Distance | 143.39 kms | 88.86 miles |
---|---|---|
Climbed | 1,245 meters | 4,085 feet |
Ride time (hours) | 7.90 | - |
Avg speed | 18.1 kph | - |
Avg climb | 3% | - |
Max grade | 7% | - |
Distance | 21,077.36 kms | 13,096.64 miles |
---|---|---|
Climbed | 233,780 meters | 766,995 feet |
Ride time (hours) | 1,531.63 | - |
Thursday, December 19th, 2013
I was up early and on the road at 7 am. It wasn't really light until 7:30ish which felt pretty late for the sun to be up. It was chilly, about 3 or 4 degrees until the sun got high enough to cast some rays. At the first exit of the day a security guard flagged me down and said I couldn't ride a bicycle on this highway. I explained to him that there were no signs prohibiting it, no one had stopped me at the tollbooth, and I had ridden on it all yesterday. He said ok and didn't push the issue. It made me not want to get off the highway to avoid having to get back on through a tollbooth. If I got unlucky with an overzealous security guard I would have to make a big detour.

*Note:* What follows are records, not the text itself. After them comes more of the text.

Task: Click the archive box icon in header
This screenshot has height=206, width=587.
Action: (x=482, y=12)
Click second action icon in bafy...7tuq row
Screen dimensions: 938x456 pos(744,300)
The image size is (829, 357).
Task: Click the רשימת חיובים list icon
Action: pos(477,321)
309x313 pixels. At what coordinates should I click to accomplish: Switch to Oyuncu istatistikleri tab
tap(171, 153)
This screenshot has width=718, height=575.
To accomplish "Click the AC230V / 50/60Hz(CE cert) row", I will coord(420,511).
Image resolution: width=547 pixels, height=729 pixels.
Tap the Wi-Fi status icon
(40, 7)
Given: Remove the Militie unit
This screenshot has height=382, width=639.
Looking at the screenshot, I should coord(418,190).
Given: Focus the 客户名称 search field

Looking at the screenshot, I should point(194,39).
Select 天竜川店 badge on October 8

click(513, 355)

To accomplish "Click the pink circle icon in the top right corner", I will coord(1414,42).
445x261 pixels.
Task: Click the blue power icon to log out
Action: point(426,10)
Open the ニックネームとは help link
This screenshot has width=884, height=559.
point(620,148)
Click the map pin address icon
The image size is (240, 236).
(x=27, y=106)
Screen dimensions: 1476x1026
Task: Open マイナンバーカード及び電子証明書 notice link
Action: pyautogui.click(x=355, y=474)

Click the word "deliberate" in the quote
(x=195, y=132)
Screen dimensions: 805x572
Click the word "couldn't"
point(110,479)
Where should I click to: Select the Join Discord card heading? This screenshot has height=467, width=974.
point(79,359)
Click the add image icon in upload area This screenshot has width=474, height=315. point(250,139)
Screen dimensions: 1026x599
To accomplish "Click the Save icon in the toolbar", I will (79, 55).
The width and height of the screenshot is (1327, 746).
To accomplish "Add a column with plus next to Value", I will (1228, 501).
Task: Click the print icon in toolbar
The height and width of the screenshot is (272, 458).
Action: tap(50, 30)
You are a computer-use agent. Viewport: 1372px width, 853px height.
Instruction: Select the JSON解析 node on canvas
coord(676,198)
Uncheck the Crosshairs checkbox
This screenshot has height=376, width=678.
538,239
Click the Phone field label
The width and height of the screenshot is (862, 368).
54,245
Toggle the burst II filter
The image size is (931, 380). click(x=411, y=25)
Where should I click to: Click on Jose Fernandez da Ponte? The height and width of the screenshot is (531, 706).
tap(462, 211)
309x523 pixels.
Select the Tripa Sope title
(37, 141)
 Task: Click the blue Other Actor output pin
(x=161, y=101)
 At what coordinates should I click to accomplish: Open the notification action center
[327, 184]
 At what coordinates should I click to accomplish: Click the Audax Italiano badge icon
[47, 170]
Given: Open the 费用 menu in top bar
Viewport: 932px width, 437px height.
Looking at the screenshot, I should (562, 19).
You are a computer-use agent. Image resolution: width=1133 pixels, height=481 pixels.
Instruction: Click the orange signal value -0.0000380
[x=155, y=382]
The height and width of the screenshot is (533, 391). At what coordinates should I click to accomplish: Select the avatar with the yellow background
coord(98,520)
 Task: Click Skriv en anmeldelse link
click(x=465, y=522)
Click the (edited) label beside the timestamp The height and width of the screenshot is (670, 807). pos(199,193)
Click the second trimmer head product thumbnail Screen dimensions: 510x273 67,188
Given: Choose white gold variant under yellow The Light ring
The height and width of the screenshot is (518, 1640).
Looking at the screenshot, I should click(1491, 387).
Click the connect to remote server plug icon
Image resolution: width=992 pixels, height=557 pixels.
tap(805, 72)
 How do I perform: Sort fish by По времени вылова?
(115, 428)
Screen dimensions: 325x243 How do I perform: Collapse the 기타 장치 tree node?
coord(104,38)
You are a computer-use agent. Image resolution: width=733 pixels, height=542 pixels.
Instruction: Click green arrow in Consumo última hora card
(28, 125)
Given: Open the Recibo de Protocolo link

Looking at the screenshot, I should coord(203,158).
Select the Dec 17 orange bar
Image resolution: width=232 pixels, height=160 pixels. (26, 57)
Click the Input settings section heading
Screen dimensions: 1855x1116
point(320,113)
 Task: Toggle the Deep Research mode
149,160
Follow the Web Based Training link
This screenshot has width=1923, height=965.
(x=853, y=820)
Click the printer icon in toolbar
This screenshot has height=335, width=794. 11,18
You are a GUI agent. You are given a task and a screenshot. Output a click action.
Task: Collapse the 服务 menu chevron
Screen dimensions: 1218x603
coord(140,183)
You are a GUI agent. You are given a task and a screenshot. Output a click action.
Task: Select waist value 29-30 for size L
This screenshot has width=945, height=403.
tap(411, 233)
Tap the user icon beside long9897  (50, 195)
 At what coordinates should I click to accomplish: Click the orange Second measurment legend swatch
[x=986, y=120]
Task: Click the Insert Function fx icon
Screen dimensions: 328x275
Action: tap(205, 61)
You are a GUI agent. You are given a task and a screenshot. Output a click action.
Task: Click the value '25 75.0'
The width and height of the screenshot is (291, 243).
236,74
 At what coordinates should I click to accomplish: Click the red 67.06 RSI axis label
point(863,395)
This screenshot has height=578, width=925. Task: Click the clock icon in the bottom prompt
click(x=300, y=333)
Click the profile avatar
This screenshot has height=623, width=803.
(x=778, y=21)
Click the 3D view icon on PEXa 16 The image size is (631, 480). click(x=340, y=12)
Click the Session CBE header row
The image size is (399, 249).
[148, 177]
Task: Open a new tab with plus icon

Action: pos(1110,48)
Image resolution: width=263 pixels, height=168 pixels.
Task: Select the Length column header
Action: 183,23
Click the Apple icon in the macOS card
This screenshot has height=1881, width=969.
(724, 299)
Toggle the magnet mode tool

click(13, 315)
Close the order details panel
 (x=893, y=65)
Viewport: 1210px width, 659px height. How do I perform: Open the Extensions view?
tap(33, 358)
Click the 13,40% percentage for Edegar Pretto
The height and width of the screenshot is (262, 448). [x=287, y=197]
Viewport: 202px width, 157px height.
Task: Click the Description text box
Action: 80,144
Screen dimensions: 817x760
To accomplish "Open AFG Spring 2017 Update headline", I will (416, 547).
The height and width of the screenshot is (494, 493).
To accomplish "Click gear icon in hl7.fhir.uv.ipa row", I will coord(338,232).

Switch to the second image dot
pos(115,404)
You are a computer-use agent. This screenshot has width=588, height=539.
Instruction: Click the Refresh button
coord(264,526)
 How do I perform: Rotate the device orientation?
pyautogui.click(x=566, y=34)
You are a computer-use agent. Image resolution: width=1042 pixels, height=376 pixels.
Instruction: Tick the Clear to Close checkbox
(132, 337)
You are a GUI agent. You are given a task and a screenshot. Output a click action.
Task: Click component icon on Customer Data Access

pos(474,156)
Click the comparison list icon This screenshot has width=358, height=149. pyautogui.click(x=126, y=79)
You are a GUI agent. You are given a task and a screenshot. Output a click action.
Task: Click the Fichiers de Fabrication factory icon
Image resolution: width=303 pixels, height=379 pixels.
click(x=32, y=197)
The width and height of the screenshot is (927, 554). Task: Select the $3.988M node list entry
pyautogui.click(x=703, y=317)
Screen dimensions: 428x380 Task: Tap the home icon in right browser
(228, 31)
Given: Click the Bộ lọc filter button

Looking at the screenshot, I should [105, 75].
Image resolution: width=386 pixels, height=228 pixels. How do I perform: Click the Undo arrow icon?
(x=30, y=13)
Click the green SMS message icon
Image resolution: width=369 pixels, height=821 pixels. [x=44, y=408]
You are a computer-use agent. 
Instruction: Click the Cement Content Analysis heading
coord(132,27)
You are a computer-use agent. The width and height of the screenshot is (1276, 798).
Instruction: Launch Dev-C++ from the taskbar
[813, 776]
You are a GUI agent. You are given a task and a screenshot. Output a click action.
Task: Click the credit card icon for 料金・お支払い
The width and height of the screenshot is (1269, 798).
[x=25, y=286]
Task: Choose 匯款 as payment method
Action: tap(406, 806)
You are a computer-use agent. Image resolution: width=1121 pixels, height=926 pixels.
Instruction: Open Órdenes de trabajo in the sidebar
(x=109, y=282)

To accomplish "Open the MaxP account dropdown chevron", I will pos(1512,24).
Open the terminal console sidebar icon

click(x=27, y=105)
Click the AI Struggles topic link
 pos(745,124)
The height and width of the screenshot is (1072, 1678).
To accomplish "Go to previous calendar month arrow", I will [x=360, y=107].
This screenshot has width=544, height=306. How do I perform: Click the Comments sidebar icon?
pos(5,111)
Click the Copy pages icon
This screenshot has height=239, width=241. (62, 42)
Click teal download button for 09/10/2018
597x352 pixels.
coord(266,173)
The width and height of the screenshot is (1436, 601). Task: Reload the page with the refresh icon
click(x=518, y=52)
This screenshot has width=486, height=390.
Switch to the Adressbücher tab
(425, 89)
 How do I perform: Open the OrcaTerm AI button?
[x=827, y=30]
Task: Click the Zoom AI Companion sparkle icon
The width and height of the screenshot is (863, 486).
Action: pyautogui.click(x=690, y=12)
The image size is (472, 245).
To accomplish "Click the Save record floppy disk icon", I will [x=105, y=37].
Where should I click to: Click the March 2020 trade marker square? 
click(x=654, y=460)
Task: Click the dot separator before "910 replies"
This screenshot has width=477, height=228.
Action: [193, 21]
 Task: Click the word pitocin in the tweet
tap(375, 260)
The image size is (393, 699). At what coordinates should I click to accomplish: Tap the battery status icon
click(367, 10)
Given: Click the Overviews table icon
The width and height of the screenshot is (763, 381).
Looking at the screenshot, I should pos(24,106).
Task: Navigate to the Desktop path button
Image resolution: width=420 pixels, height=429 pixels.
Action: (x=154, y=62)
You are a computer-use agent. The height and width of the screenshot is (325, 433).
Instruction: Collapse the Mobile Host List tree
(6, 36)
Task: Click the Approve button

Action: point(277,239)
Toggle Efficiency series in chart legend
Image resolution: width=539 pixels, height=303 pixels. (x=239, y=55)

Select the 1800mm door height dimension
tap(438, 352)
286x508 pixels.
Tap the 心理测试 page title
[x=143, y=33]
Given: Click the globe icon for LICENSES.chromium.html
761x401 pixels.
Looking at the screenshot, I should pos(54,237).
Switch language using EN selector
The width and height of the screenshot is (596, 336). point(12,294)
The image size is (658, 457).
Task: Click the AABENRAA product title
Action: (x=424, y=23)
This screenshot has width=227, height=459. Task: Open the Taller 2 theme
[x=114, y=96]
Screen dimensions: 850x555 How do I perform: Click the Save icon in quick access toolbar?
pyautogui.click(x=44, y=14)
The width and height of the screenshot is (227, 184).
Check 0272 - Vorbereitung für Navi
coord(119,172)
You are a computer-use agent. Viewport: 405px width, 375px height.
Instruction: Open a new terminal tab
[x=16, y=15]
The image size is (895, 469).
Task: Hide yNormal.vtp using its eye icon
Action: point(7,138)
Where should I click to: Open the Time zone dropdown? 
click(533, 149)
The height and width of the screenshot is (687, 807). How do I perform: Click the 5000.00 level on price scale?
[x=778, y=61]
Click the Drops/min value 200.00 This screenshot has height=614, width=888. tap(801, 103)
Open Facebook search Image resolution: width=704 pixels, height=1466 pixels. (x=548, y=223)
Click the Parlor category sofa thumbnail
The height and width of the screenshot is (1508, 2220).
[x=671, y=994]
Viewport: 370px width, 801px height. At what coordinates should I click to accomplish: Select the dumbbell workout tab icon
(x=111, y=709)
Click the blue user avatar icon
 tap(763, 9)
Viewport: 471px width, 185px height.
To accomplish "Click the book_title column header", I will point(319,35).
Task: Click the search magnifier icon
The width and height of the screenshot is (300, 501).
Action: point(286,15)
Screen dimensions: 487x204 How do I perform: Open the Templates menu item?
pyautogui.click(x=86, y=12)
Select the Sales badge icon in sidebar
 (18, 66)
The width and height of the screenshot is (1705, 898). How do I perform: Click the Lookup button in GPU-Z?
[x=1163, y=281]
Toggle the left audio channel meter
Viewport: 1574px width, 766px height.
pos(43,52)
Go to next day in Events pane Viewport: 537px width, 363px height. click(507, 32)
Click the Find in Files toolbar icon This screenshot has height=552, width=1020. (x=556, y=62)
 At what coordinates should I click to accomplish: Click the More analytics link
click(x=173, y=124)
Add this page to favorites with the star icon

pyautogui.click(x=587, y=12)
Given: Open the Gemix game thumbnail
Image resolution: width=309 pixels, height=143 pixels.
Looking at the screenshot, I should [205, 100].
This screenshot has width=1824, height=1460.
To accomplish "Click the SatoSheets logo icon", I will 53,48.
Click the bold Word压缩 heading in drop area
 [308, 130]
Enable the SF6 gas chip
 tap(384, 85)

I was out of water, had no food, and was waiting for a highway rest stop with services to appear. None did, even though there were plenty of signs for them at one point. It turned out to be under construction. When I started getting desperate the exits stopped coming rendering the decision to risk getting off or not a moot point. 75 kilometers later I rolled up dehydrated, starving, and cranky on a roadside place that had food and water. I paid for my lack of foresight with the water situation and my willingness to keep going in spite of having no clue what was ahead. Not too smart.
When I got off the Arco Norte onto the Queretaro highway (setting off the tollbooth alarm in the process, I just kept riding) I ran into a bunch of cyclist-pilgrims going from Mexico City to San Juan de los Lagos. We leapfrogged each other for the rest of the day until San Juan del Río. I arrived first and found a hotel, I went out for some drinks and when I got back all of the pilgrims' bicycles were in the lobby. The owner said they stay there every year. I chatted with the owner for a half hour, explaining where I had been on the trip, why I was doing it, etc... He tried to talk me into staying permanently in Mexico. He told the story of another American guest at the hotel who came for a short visit 5 years and never left. He married a Mexican girl from a village nearby, opened a second-hand clothing store, and bought a house. He also tried to talk me into getting a weapon to carry while I travel alone. I have been thinking about mace or pepper spray, I asked him where to get it and he gave me a few addresses. He said they sell it to anyone.
Later I picked up some patch glue at a hardware store then treated myself to a real restaurant meal. It was excellent. Back in bed by 9.